------ Extracted text

How many times have I said that my readers are the smartest anywhere? I love how much I learn from you guys! Yes, I know I just posted on the topic of High Fructose Corn Syrup last week, when I gave you a sneak peek at my upcoming Real Food for Rookies Class (last chance to sign up is THIS WEEK!) and an interview with Fat Head filmmaker, Tom Naughton, but at that post I had a commenter who shared some scoop on HFCS that I didn't know. She also corrected me on something, and made other interesting clarifications.
Her name is Cynthia, and she said I could post what she had to say…
“Hi, My Google alert for HFCS picked up your post. Good reading. I scurry around websites to make sure the carbohydrate descriptions are accurate. Corn syrup = 100% glucose. That bottle of Karo Corn Syrup your mom added to pecan pie is 100% glucose. (Update! A correction on this in the comments below!) HFCS is a blend of fructose and glucose. In food stuffs it can be of several variants. The Corn Refiners Assoc (CRA) claims to use HFCS-42 for baked and dairy products and HFCS-55 for sweetened beverages (soda). Although the ratios seem similar to sucrose they are not, especially with respect to HFCS-55. HFCS-55 is 55%:45% fructose. 55%:45% = 55/45 = 1.22. This means that in every American Coke there is, compared to glucose, 22% more fructose. We have been inundated with excess fructose ever since 1984 when Big Soda, Coke and Pepsi, switched to HFCS-55. Look at the Obesity and HFCS graph. Note how obesity really starts climbing after 1984. Also, some readers and the CRA say that the fructose: glucose ratio in honey is approx the same as in HFCS-55. The CRA is pulling a fast one. According to Wikipedia:
Honey: Fructose 38.2% (apparent F/G = 1.22, close to HFCS-55) Glucose 31.3% Sucrose 1.3% Maltose 7.1%
However, Sucrose is a disaccharide of fructose and glucose 1:1 and Maltose is a disaccharide of glucose so the resultant breakdown of honey is: Fructose 38.2 + 0.65 = 38.85 (F/G = 38.85/39.05 = 0.99 ~ 1.0) Glucose = 31.3 + 0.65 + 7.1 = 39.05
Mother Nature seems to like that ratio! Working to get the HFCS-out, Cynthia
I asked how she knows all this stuff:
In a past life I was a medical research technician for 23 years in the areas of Pediatric research in Infectious diseases and basic immunology. My education: B.A., Montclair State College, Master Of Science, Illinois Institute of Technology. Of course, you know which side of the net I am on—the one trying to get HFCS out of our food supply. But, I believe I am fair. If a website author thinks that HFCS is pure fructose, I try to inform them that it is a mixture of fructose and glucose. The Corn Refiners Association has some very powerful and well credentialed scientists at their disposal. If we as educated consumers are trying to better our health environment, then we need to be accurately informed. I have access to other Ph.D's and M.D.'s who are investigating the HFCS vs. sugar issues, and can consult them if I get stuck.

------------
------ Data section

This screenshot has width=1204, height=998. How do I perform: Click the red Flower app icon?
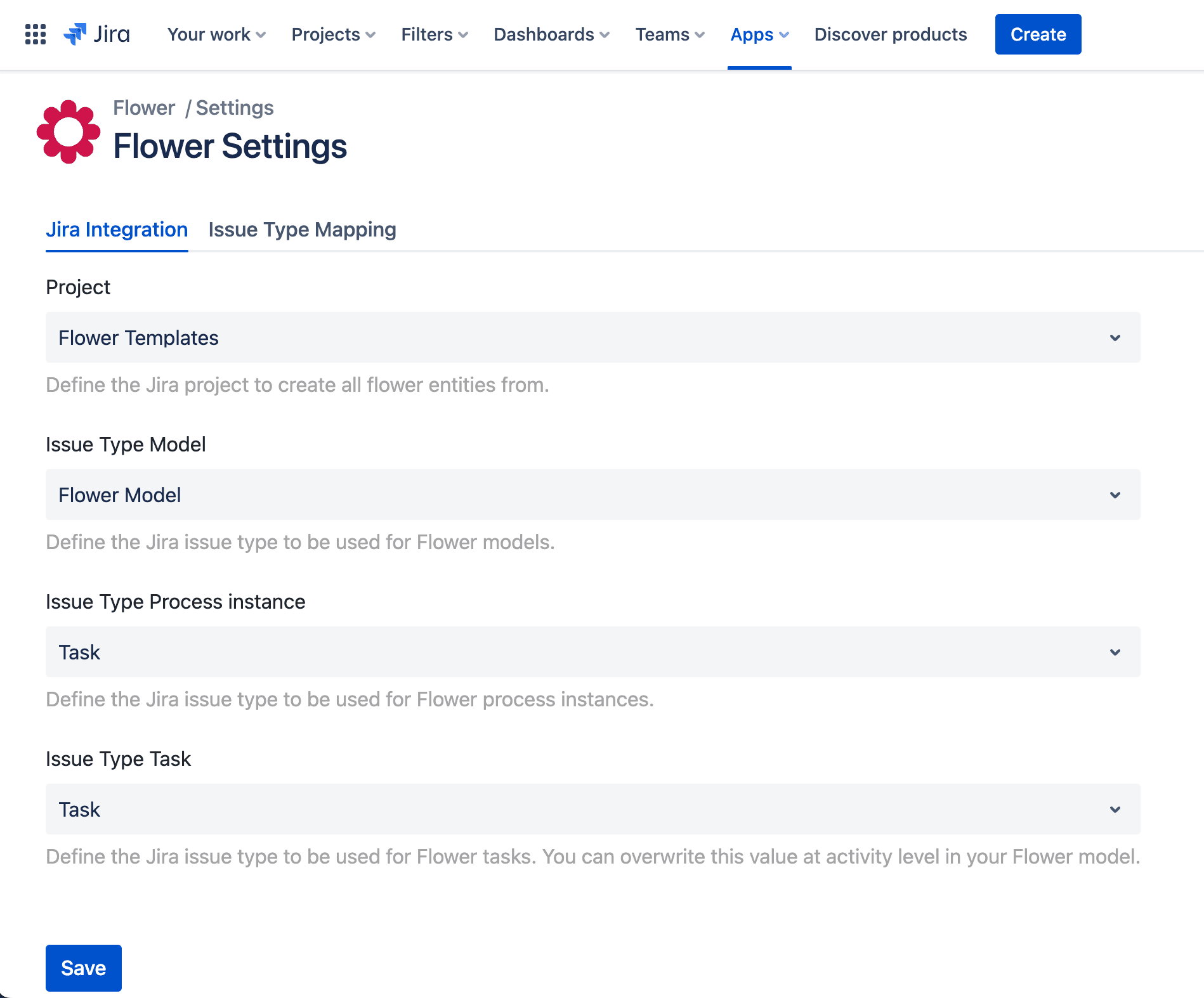click(69, 132)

------------

What to do:
- A) Reproduce the passage of the high fructose corn syrup post above, starting at "How many times" and running through "other interesting clarifications.".
- B) Carry on the high fructose corn syrup post after its final sentence.

Your written answers:
- A)
How many times have I said that my readers are the smartest anywhere? I love how much I learn from you guys! Yes, I know I just posted on the topic of High Fructose Corn Syrup last week, when I gave you a sneak peek at my upcoming Real Food for Rookies Class (last chance to sign up is THIS WEEK!) and an interview with Fat Head filmmaker, Tom Naughton, but at that post I had a commenter who shared some scoop on HFCS that I didn't know. She also corrected me on something, and made other interesting clarifications.

- B)
Good luck in your classes. The way we are going to topple this “HFCS empire” is one brick at a time. Please email or write a letter to the Sierra Mist division of Pepsi Co and tell them that you are thrilled that they have reformulated Sierra Mist and switched to sugar. I truly believe that it is the extra fructose that is killing us. The CRA is screaming marketing gimmick. I think the consumers are looking around and seeing the morose state of our general health.
I was in Europe for a few weeks this summer, and when I came back I suddenly noticed how fat our nation is. I almost cried. I am more passionate about my crusade to eliminate HFCS. Do you know what the stats are? One out of three children born after 2000 is destined to be diabetic. Today's adult generation may have the sorrowful task of burying this generation's children. Finally, Big Pharma is making billions on this new diabetes epidemic. There are very strong financial interests in keeping the status quo. I try to stay away from the political issues and stick with the chemistry and metabolism of HFCS.
You might try StopHFCS.com for an extensive list of HFCS-free foods and beverages.
I do want you to know that many times after I have written a response to a website's post on HFCS, it has been followed with a boiler plate edition of sweetsurprise.com by Audrae Erickson, the president of the CRA. You may be visited by her. But don't worry, they have been singing the same tune since 2004 after Bray's original paper opened up Pandora's “Could HFCS be making us fat?” box. It will be good to have a voice.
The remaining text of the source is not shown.